Rusya ile olan ilişkiler eğer mezhep temelinde yürürse, ki böyle bir ilişkinin gelişmesinden, ABD ve İngiltere çok hoşnut oluyor.
Batılı Hıristiyan dostlarımız, bizi Rusya ile Suriye’de kapıştırmak için, gene Suriye’nin kuzeyini ve Türk halkındaki ezeli Rus düşmanlığını kullanacaktır.
Öyle anlaşılmaktadır ki, Erdoğan ve mevcut siyasi iktidar hükmetmeye devam ederse, Rusya ile de çatışmalı konuma gelmemiz mukadderdir.
Mezhepsel nedenlerle, Esad takıntısından kurtulamayan siyasi iktidar ve Erdoğan, Rusya’nın Suriye’deki varlığını kabullenmiyor.

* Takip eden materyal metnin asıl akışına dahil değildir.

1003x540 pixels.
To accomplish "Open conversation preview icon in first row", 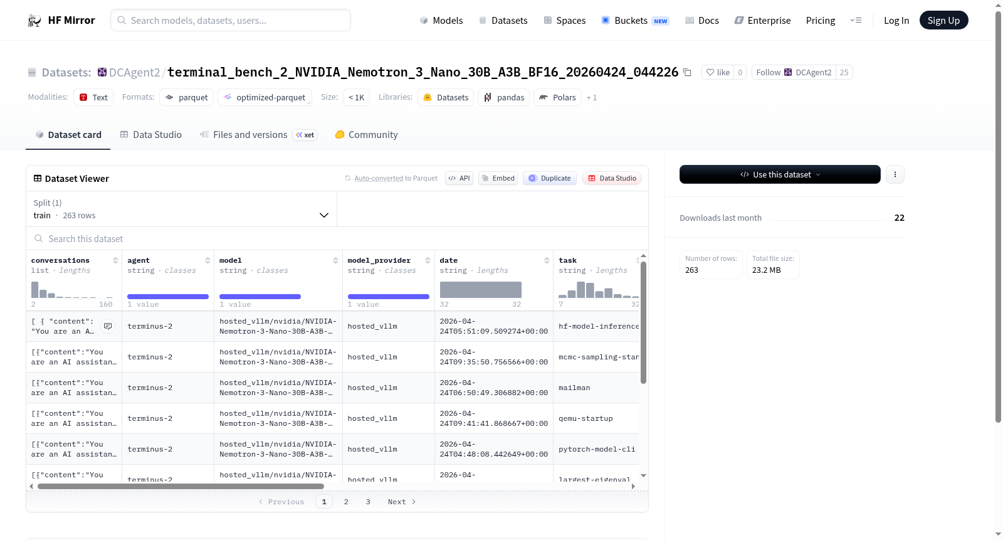I will click(x=108, y=326).
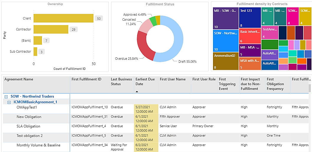Screen dimensions: 312x152
Task: Click the ICMOMAppFulfillment_34 cell
Action: (x=89, y=145)
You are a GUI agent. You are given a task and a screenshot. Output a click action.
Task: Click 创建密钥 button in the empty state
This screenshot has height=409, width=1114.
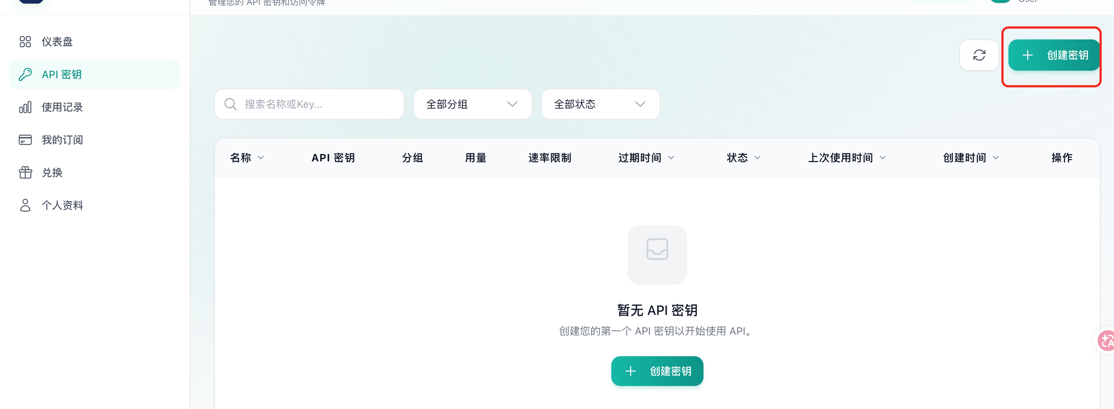point(657,371)
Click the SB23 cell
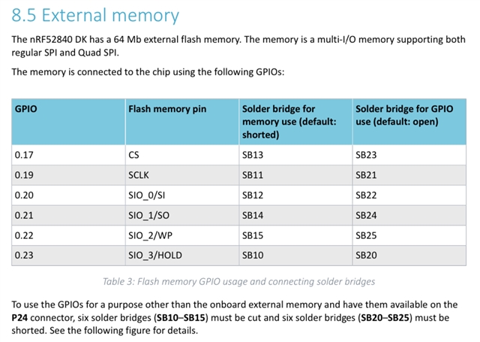 point(410,155)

Irak’ta Amerika ve İngiltere, bir buçuk milyon Iraklıyı katlederken sesini çıkarmayan, hatta Amerikan askeri için dua eden Erdoğan, terörün Suriye’deki katliamının tamamını, Suriye devletinin üzerine yıkıyor. 370 kişiyi Esad öldürdü diyor. Bunu derken işin içinde, sanki ABD, İngiltere, vs yok.
İşin garibi Resmi Hıristiyan Dostlarımızın çoğu da, Esadlı çözümden yana.
Esad düşmanlığından giderek, bir de, Rusya ile papaz olursak, gerisini artık siz düşünün.
Rusya ile papaz olmak, Irak veya Mısır ile papaz olmaya benzemez.
Erdoğan hesabı şöyle yapıyor. Amerika ve Batıyı arkama alırım. Rusya, İran, Suriye, Irak’a Suriye’de karşı koyarım.
Aslında bu hesap eskiden de yapılmıştı. Amerika İngiltere ile birlikti Suriye’ye üç haftada girecektik ve Emevi Camiinde namaz kılacaktık.
Erdoğan’ın Putin’e kırmızı halı sermesinden ötürü kızgınlığı buradan geliyor.
İşte böyle, Batılı sahtekârlara güvenerek yola çıkarsan, sana da manevra yapacak alan kalmaz.
Şimdi, ülke dış siyaseti olarak, öyle bir boşluktayız ki, ne yaparsak yapalım yanlış yapmış olacağız. Süper devletlerin ortaya koyduğu oyunu bozabilecek güce ne yazık ki sahip değiliz.
Gelişen yeni tehdit; Rusya’ya karşı izlediğimiz düşman siyasetler sonunda, geri dönüp, gene bizi vuracak
2,5 milyon mülteci de başımıza kalmış olacak. Öte yandan bu mültecilerin içindeki radikal İslami terör gurupları ülkemizi, daha da zor durumlara sokacaktır.